§ **課題内容**
黒いベーグルと死の恐怖を語る文章を、一字も変えずに全文書き写せ。

そして私にとってはもうひとつポイントがあった。それは作中に印象的な比喩として出てくる真っ黒いベーグルである。この黒いベーグルが何の比喩になっているかといえば死のイメージの比喩であり、その描写はかなり直接的なものとして感じられた。それが表していたのは生々しい迫ってくるような死の恐怖のイメージそのもので、ほとんど私の頭の中から出てきたものかと思われた。昔、自室で突然〈死の恐怖〉にとらわれたときのことを思い出した。ここでいう〈死の恐怖〉というのは、死後何もないということを想像して、そのどうしようもなさに震える経験のことである。私の場合、その恐怖が迫ってくるときのイメージが視えたのは、目の前に黒い球体が迫ってきてどうしようもなさだけを感じるというような形でだった。ベーグルのように穴が空いていたということはなく、黒々とした密度の濃い黒が視えたのだが、そのときのことを思い返してみると、たしかに穴が空いていたともとれるかもしれない。ただしその穴の向こうには黒いドーナツ状のイメージよりもずっと黒いものがあって、それがあまりに黒いから穴が空いているように視えないだけのことだったのかとも思われる。とにかく黒かった。黒というのは光がないということの謂いで、とにかく何もなかった。それを視たのは20歳ぐらいの頃に一度だけで、時間帯は夜だったのだが、そのときあまりのことに部屋を飛び出したのだったか、それともそのまま寝てしまったのだか覚えていない。それまでも死の恐怖にとらわれることは度々あって、今でも定期的にその恐怖が容赦なく襲いかかってくるのだが、あんなに具体的にビジョンを持てたのはその一回だけだ。

[保存データ]
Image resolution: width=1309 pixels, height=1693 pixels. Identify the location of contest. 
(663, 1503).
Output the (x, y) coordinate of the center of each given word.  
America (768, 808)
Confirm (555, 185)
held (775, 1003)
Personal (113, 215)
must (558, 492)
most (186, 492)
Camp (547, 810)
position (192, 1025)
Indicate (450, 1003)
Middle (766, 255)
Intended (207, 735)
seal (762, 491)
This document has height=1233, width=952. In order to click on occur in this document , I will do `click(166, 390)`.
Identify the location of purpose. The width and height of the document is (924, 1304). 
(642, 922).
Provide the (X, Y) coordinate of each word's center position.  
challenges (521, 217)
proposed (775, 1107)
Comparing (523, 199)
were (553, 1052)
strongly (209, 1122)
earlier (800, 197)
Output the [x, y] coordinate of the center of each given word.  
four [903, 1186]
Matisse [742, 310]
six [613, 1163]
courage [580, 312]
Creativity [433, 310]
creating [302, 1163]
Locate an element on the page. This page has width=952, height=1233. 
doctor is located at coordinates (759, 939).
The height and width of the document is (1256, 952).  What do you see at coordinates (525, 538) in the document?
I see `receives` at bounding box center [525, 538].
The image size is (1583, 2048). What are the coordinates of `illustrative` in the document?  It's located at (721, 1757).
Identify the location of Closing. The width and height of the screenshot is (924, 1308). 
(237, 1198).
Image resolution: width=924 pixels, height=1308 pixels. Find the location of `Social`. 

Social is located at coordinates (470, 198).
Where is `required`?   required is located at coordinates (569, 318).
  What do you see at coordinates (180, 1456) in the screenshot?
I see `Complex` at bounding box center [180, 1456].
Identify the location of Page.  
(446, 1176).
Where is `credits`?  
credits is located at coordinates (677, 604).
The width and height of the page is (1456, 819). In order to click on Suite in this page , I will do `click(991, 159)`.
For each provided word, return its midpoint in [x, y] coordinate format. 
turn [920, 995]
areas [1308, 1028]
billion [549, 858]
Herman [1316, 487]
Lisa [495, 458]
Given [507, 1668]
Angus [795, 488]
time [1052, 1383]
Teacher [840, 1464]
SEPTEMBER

§ **解答**
そして私にとってはもうひとつポイントがあった。それは作中に印象的な比喩として出てくる真っ黒いベーグルである。この黒いベーグルが何の比喩になっているかといえば死のイメージの比喩であり、その描写はかなり直接的なものとして感じられた。それが表していたのは生々しい迫ってくるような死の恐怖のイメージそのもので、ほとんど私の頭の中から出てきたものかと思われた。昔、自室で突然〈死の恐怖〉にとらわれたときのことを思い出した。ここでいう〈死の恐怖〉というのは、死後何もないということを想像して、そのどうしようもなさに震える経験のことである。私の場合、その恐怖が迫ってくるときのイメージが視えたのは、目の前に黒い球体が迫ってきてどうしようもなさだけを感じるというような形でだった。ベーグルのように穴が空いていたということはなく、黒々とした密度の濃い黒が視えたのだが、そのときのことを思い返してみると、たしかに穴が空いていたともとれるかもしれない。ただしその穴の向こうには黒いドーナツ状のイメージよりもずっと黒いものがあって、それがあまりに黒いから穴が空いているように視えないだけのことだったのかとも思われる。とにかく黒かった。黒というのは光がないということの謂いで、とにかく何もなかった。それを視たのは20歳ぐらいの頃に一度だけで、時間帯は夜だったのだが、そのときあまりのことに部屋を飛び出したのだったか、それともそのまま寝てしまったのだか覚えていない。それまでも死の恐怖にとらわれることは度々あって、今でも定期的にその恐怖が容赦なく襲いかかってくるのだが、あんなに具体的にビジョンを持てたのはその一回だけだ。